The key about the first method is being able to run queries against your data to validate that your rules are met:
select count(*) from data where non_null_column is null; select count(*) from data where try_cast(int_column) is not null;
That is it really, make it so it is easy to add and remove tests and it is easy to see what has gone wrong when something has gone wrong - do things to help such as include row numbers where you get a failure or include the actual value that failed when there is a failure.
You will likely want to write a framework to deal with the tests but make lightweight - this is really important, any framework for this should be in the order of hundreds of lines of code rather than thousands or god forbid hundreds of thousands (I've seen it aggghhhhhh!). Keep it simple, find some way to run your queries, save the output and use that to monitor the quality of your incoming data. If you really are struggling to be able to write a framework to run tests contact me and I'll help you, either just some advice or engage me as a consultant, I'll get you up and running.

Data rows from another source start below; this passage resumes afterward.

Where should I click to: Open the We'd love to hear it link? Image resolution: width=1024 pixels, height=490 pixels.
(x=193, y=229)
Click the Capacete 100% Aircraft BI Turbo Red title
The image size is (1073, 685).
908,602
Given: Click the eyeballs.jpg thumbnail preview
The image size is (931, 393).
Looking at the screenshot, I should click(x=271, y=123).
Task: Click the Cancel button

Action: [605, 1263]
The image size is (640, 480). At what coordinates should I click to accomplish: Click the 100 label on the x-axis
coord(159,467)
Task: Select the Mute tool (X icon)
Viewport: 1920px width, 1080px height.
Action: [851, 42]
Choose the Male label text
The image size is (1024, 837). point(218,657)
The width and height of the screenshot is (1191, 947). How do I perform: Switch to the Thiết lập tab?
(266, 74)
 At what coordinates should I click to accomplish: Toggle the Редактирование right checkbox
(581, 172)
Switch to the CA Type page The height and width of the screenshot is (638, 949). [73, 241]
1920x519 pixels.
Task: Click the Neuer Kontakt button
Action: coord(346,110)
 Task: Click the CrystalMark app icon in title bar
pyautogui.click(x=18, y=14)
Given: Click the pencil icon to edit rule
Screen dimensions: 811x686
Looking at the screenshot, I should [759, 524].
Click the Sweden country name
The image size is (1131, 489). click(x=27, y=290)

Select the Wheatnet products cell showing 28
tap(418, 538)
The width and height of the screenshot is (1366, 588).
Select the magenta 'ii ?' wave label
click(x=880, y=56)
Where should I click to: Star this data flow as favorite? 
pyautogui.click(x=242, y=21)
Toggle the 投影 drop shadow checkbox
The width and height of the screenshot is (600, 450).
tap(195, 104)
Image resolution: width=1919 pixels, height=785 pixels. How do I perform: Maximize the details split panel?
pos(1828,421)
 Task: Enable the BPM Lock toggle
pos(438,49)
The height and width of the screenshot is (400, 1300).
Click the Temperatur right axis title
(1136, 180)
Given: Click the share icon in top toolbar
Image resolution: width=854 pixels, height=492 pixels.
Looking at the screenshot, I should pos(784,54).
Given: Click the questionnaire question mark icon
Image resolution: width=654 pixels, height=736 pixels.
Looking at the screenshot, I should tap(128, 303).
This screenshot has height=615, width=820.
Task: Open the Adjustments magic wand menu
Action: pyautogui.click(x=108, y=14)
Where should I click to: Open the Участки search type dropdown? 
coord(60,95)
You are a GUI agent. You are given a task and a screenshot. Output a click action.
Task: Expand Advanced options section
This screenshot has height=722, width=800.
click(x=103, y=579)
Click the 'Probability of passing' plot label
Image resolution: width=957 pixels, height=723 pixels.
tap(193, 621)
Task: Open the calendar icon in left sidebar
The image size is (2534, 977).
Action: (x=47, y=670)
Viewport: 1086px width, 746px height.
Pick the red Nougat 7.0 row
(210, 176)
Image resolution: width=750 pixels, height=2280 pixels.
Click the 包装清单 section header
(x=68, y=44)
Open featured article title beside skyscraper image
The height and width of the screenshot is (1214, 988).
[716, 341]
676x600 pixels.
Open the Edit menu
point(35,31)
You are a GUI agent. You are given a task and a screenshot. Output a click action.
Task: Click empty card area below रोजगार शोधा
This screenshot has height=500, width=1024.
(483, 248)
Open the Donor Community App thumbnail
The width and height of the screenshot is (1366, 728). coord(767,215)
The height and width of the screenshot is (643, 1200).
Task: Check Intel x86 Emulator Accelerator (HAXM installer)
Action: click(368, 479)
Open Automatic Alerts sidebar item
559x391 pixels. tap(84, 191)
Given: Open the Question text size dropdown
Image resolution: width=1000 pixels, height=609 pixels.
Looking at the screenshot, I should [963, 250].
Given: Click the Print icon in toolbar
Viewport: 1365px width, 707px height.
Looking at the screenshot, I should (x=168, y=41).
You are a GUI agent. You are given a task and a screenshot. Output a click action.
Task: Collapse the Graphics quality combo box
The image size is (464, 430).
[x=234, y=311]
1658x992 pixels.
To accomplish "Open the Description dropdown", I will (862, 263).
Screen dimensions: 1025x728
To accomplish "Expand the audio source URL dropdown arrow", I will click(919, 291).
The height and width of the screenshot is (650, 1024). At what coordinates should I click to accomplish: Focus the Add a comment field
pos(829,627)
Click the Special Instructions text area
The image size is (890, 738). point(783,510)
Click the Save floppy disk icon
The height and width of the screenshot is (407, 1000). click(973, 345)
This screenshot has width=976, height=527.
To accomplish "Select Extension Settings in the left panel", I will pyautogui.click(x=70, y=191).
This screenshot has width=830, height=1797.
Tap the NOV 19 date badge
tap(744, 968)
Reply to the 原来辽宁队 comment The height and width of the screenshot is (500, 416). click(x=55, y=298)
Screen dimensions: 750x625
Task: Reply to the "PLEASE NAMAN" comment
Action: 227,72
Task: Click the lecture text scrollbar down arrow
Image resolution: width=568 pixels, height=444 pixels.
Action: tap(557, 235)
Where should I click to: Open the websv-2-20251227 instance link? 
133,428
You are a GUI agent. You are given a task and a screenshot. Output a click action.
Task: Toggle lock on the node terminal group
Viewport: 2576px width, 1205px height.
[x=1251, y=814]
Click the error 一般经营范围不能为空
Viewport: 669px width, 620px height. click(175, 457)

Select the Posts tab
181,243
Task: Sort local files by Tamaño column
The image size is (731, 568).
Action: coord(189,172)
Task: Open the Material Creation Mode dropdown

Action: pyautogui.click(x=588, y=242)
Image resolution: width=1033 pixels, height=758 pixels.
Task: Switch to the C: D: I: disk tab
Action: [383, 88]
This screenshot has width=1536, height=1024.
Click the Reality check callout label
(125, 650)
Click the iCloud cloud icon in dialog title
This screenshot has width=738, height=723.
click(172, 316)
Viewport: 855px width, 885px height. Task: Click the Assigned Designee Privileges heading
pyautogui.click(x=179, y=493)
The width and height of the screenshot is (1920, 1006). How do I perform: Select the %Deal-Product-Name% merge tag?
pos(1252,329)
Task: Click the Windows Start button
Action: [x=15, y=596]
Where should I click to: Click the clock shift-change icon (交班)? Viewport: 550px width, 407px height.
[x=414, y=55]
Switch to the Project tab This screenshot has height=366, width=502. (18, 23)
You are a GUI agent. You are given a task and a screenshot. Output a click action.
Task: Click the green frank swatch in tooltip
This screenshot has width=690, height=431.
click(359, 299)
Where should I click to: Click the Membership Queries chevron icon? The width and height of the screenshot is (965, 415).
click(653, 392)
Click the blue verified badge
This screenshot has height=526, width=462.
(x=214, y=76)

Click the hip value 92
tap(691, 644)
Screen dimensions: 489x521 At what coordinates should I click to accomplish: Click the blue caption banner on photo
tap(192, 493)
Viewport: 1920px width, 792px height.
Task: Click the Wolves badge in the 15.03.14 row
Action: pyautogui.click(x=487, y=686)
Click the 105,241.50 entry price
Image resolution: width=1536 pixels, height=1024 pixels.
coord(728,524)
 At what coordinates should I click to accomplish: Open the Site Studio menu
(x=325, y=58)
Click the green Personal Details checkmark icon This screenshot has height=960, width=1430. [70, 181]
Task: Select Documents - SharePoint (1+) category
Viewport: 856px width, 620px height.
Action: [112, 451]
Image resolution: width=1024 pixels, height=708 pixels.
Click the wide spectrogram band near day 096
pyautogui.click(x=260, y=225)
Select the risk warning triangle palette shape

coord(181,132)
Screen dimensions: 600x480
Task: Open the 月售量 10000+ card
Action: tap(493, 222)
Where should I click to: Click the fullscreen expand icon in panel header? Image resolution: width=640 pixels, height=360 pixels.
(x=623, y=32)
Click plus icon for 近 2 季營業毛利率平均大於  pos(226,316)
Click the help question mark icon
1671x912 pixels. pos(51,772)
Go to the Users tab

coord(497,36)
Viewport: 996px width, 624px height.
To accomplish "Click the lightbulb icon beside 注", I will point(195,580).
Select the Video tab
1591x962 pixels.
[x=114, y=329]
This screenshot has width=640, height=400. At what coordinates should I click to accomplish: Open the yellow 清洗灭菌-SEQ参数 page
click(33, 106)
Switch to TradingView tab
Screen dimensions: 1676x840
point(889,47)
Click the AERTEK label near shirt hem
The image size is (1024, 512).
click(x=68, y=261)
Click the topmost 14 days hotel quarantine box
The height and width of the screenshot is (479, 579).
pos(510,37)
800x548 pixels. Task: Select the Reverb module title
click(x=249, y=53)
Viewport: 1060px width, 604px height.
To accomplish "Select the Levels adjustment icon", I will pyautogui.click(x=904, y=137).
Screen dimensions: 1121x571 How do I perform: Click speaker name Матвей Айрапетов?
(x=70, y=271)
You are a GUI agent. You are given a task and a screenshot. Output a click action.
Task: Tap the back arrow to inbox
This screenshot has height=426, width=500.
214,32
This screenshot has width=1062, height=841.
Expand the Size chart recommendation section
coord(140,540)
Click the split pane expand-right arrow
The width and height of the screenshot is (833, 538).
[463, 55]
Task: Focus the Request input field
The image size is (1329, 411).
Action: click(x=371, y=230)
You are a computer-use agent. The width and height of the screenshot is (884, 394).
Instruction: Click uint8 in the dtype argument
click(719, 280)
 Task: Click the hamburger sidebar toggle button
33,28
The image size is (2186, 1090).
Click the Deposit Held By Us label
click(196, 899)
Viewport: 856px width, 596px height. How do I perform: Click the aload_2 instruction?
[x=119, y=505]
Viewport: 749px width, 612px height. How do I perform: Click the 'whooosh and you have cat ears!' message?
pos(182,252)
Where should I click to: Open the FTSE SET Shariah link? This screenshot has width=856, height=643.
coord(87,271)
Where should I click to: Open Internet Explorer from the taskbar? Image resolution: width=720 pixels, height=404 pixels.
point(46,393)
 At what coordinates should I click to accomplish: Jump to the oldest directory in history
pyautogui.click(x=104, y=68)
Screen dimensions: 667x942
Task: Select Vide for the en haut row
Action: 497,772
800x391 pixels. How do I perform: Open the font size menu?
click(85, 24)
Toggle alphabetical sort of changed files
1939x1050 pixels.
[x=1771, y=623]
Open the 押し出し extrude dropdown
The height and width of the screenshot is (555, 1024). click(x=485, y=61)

The second approach is to use the constraints that RDBMS's have, things like a non-null constraint or check constraints. I am a firm believer that these have a place in every database, but I generally load data into tables without any formal constraints and then load the data into tables that do have constraints. The reason I don't have constraints on my loading tables isn't because of performance, it is because sometimes the data doesn't meet those constraints and typically the entire batch (or subset of the batch) will be thrown out, and it is hard to know what has failed.
The only way the second approach can really work is if you are loading records one at a time which is unlikely in an ETL process.
There you go, the third way to test your ETL processes is to identify the critical rules for your data and then write queries to ensure that the data does match your rules.
You will find three things, firstly you miss some rules which you can add in when they occur, secondly you have some rules that catch problems that are false positives, you can loosen those rules as they occur and thirdly you have a much better grasp of when there is a problem and be able to diagnose it significantly faster than when you know (or didn't know) that there was a problem with the upstream data.